Inhibition of NADPH oxidase 5 activity by NO through S‐nitrosylation

The NADPH oxidases (Nox) are a family of multi‐subunit enzymes that produce superoxide and other reactive oxygen species. Nox5 is a calcium‐dependent enzyme that does not depend on accessory subunits for activation and in comparison to other Nox isoforms. Recently we and others have documented the expression of Nox5 in human blood vessel. The goal of current study was to determine whether NO can modulate Nox5 activity and the underlying mechanism. iNOS was a potent inhibitor of basal and both ionomycin and PMA‐stimulated activity.

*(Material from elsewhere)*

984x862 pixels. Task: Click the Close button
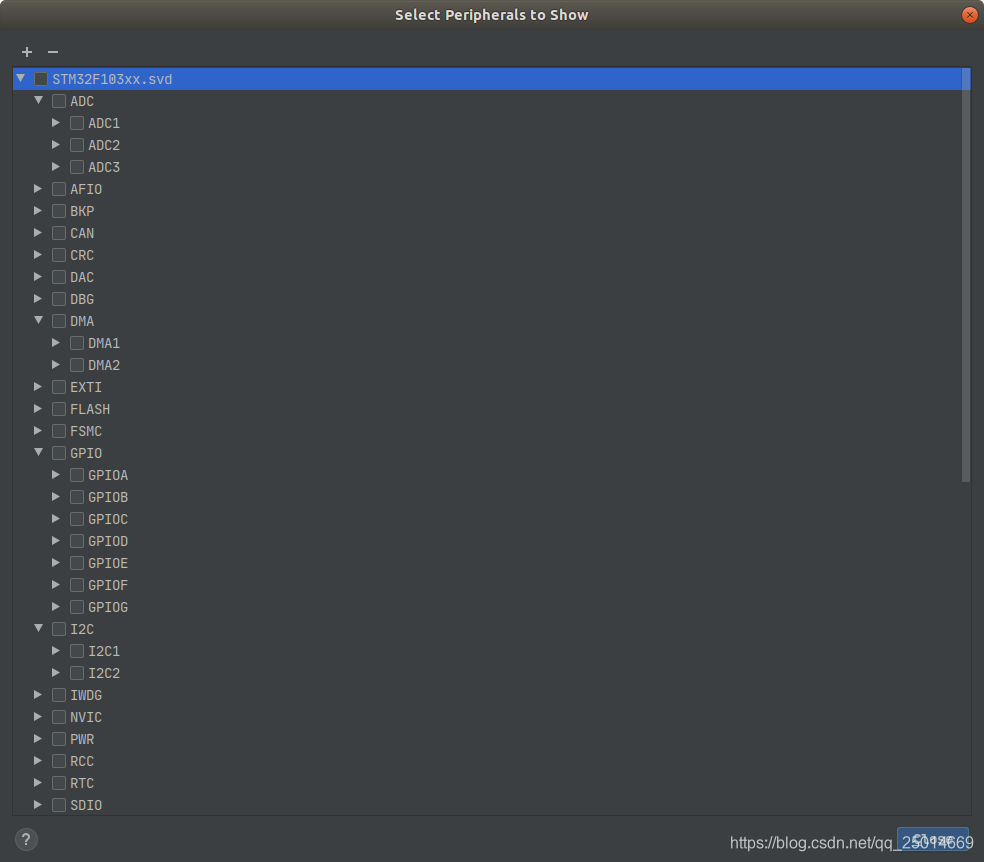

This action of iNOS was reversible with chronic, but not acute exposure to L‐NAME and was due to the diffusion of NO, as iNOS was able to inhibit Nox5 when transfected in separate cells. Nox5 activity was also inhibited by eNOS and PM‐targeted eNOS albeit to a less extent. The ability of NO to inhibit Nox5 activity was due to a direct modification of enzyme activity as Nox5 activity was inhibited in a disrupted/cell free assay replete with excess calcium and NADPH. Co‐expression of iNOS and Nox5 did not increase the levels of ONOO‐ or induce the tyrosine nitration of Nox5. In contrast, there was evidence for the increased nitrosylation of Nox5 using the biotin‐switch assay. Also, de‐nitrosylation enzymes, thioredoxin and GSNO reductase, can reverse the inhibition of Nox5 activity by NO. Collectively, these results suggests that endogenous NO can directly nitrosylate and inhibit the activity of Nox5.